# What you need to do
Starting at the line that has "This screenshot has" and ending after the line that has "Given: Click the pencil edit summary icon", reproduce the listing with its requests, scaling every coordinate in the answers by 2.15 and rounding to whole numbers with halves rounded up, while leaving the numbers in the requests unchanged. Omit the pictures.

# Entries supplied
┌──

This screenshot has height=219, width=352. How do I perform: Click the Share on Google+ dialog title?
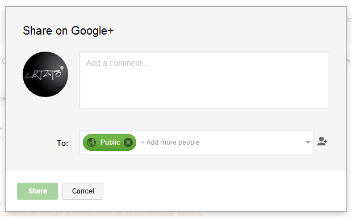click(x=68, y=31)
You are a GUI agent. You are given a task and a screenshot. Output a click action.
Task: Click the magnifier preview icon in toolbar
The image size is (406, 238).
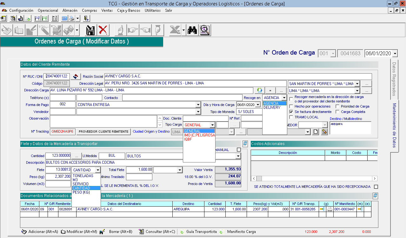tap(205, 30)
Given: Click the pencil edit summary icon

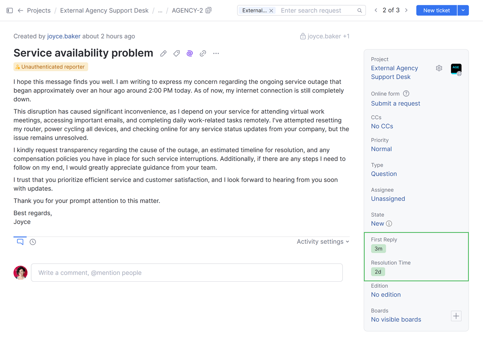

└──
┌──

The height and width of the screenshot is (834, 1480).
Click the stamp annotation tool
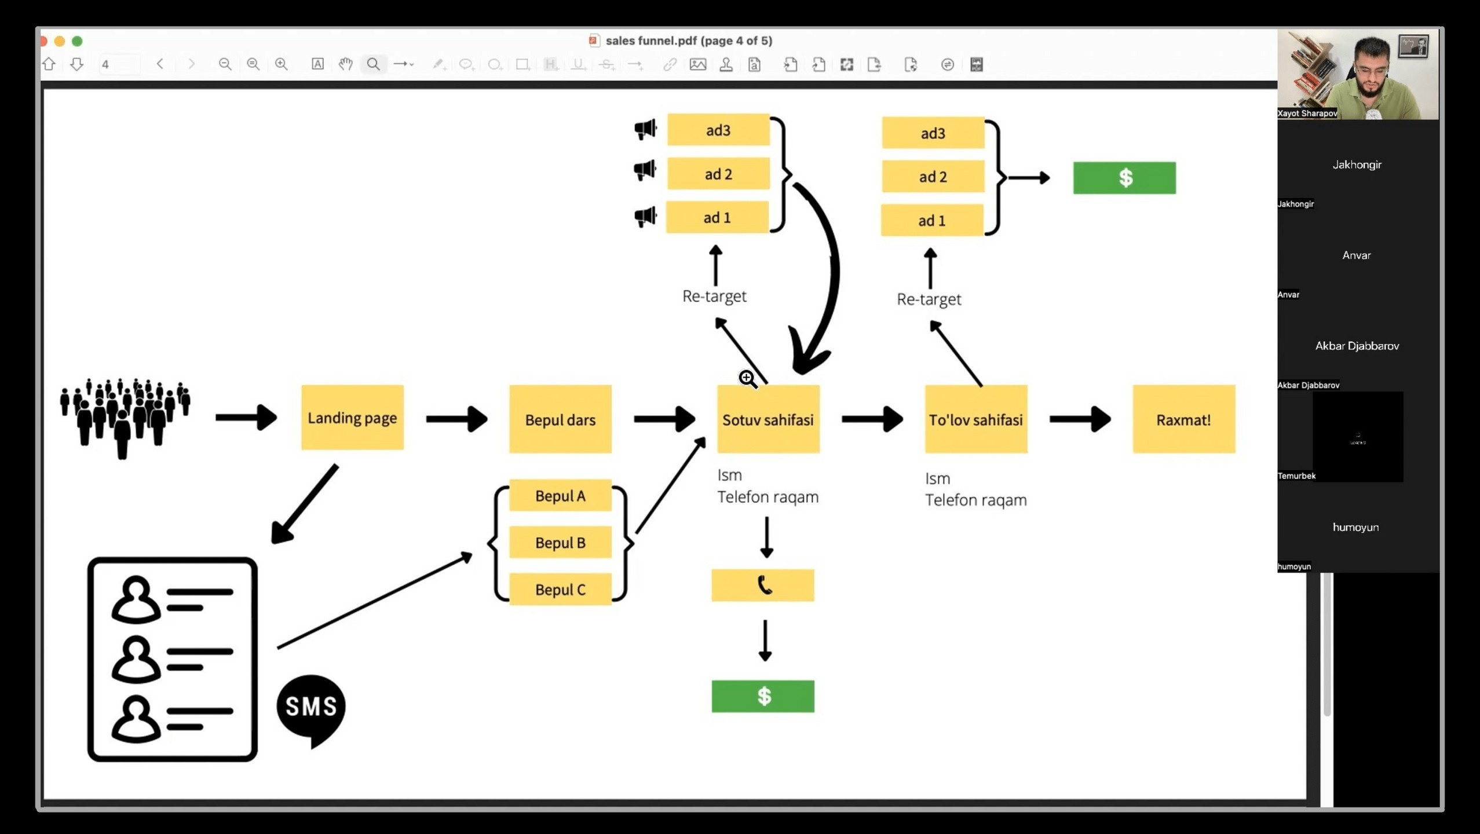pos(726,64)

└──
┌──

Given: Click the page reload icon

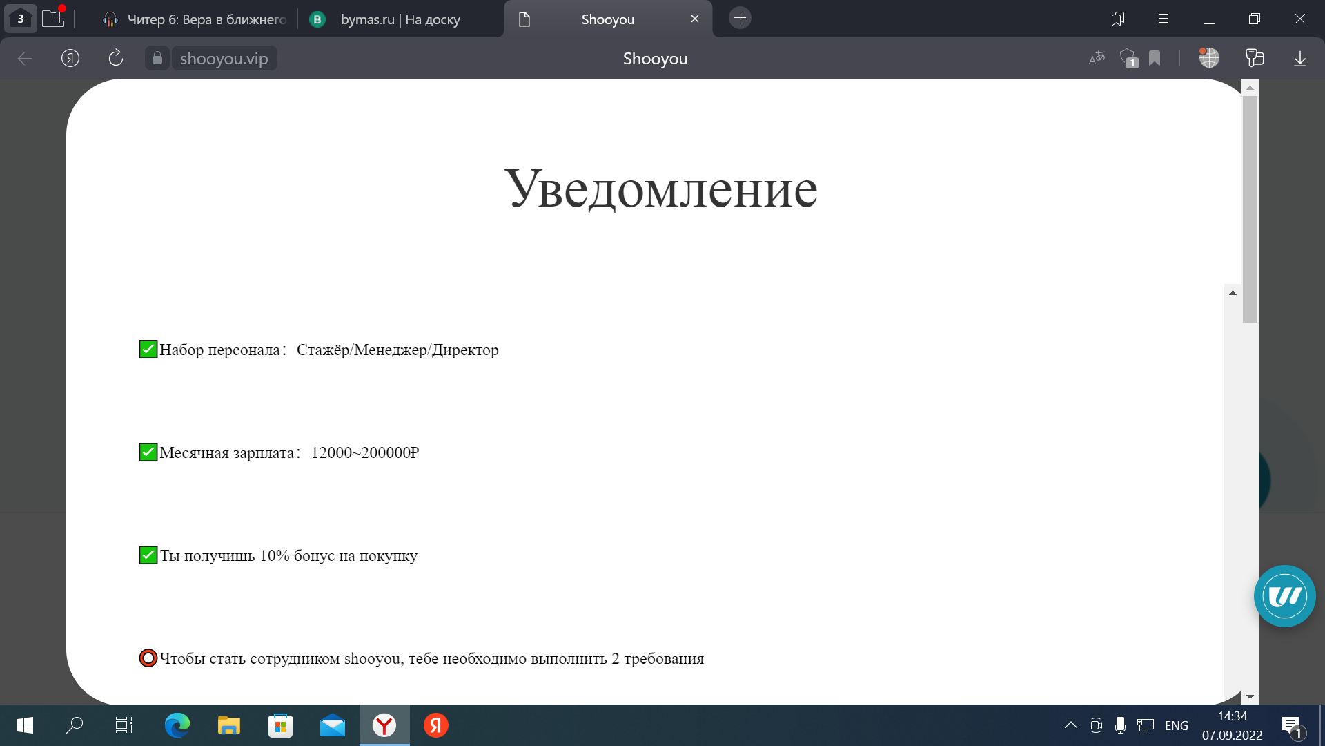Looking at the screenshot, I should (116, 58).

└──

# Response
This screenshot has height=219, width=352. How do I perform: Click the Share on Google+ dialog title?
click(x=146, y=67)
You are a GUI agent. You are given a task and a screenshot. Output a click action.
Task: Click the magnifier preview icon in toolbar
The image size is (406, 238).
tap(441, 65)
Given: Click the pencil edit summary icon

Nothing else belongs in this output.